Mountbatten House And Attached Garden Walls is a Grade II* listed building in the Stratford-on-Avon local planning authority area, England. First listed on 1 February 1967. Manor house. 1 related planning application.
Mountbatten House And Attached Garden Walls
- WRENN ID
- sleeping-stronghold-violet
- Grade
- II*
- Local Planning Authority
- Stratford-on-Avon
- Country
- England
- Date first listed
- 1 February 1967
- Type
- Manor house
- Source
- Historic England listing
Description
Mountbatten House and the attached garden walls are a manor house dating from the late 17th century, with interior remodeling around 1740 and a 19th-century addition. It was likely built for Charles Knottesford. The structure features red English bond brick with stone pilasters, dressings, an entablature, a cornice, and a parapet. It has a double-span slate hipped roof behind the parapet and brick internal stacks. The house has a central staircase plan, is two storeys high with an attic, and has a two-storey front with a five-window range. Ionic giant angle pilasters frame the central stone doorcase, which is adorned with Tuscan half-columns and pilasters, along with a segmental pediment that breaks forward at each side. The windows are 15-pane sashes set in moulded stone architraves with keystones and a sill band on the ground floor. A deep entablature and modillion cornice enhance the exterior, along with a parapet featuring balustrading above each bay and corner urns. The garden front is similar but has a brick parapet that is recessed above each bay and lacks urns. The return sides have blind windows, with the right side featuring a central 20th-century attic window and the left side having attic casements. A two-bay addition on the left has a pitched roof, and all sashes are in moulded stone frames.
= = = = = = =
THE EXERCISE: In the Mountbatten House listing above, who was the house probably built for?

SUPPLIED DATA:
= = = = = = =
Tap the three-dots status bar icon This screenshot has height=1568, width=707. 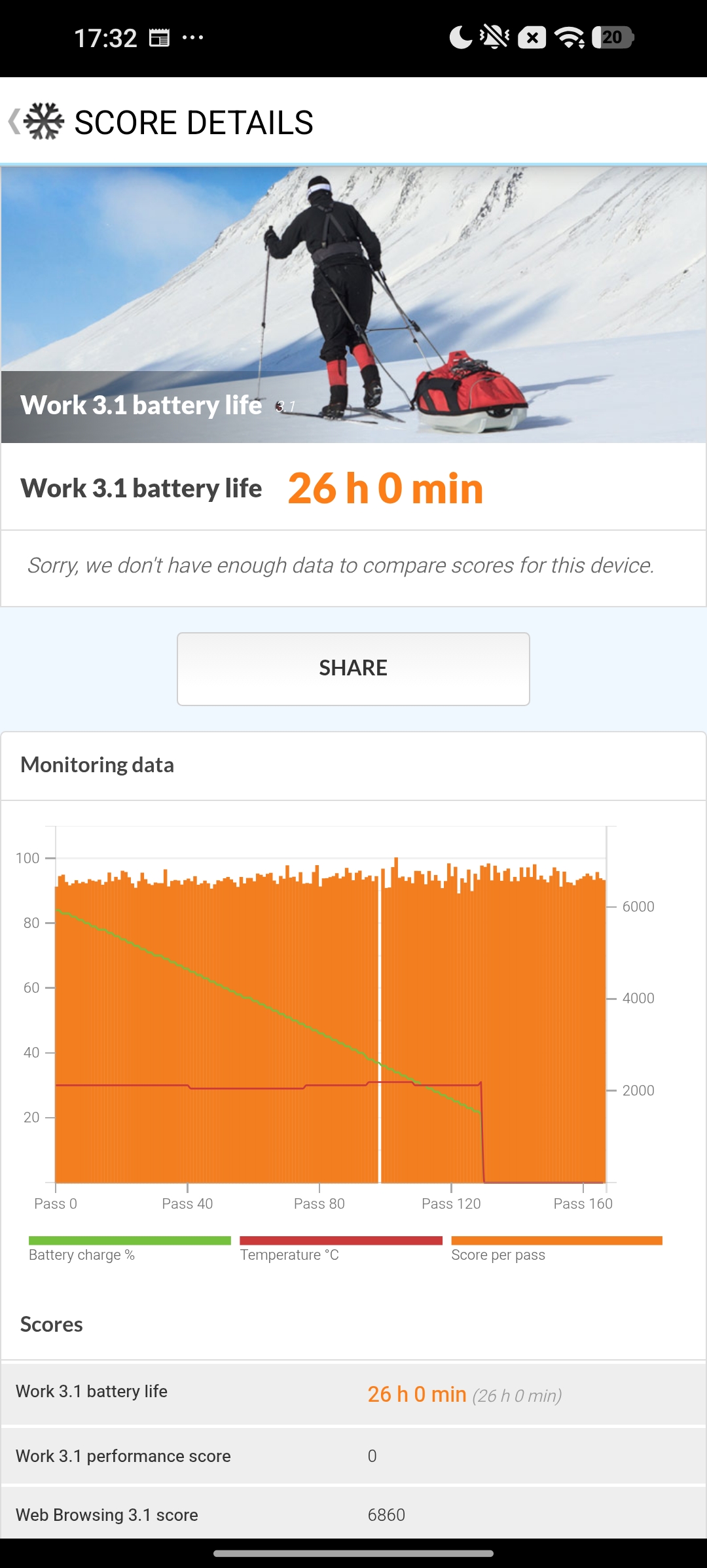pos(192,38)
= = = = = = =
EXERCISE SOLUTION: Charles Knottesford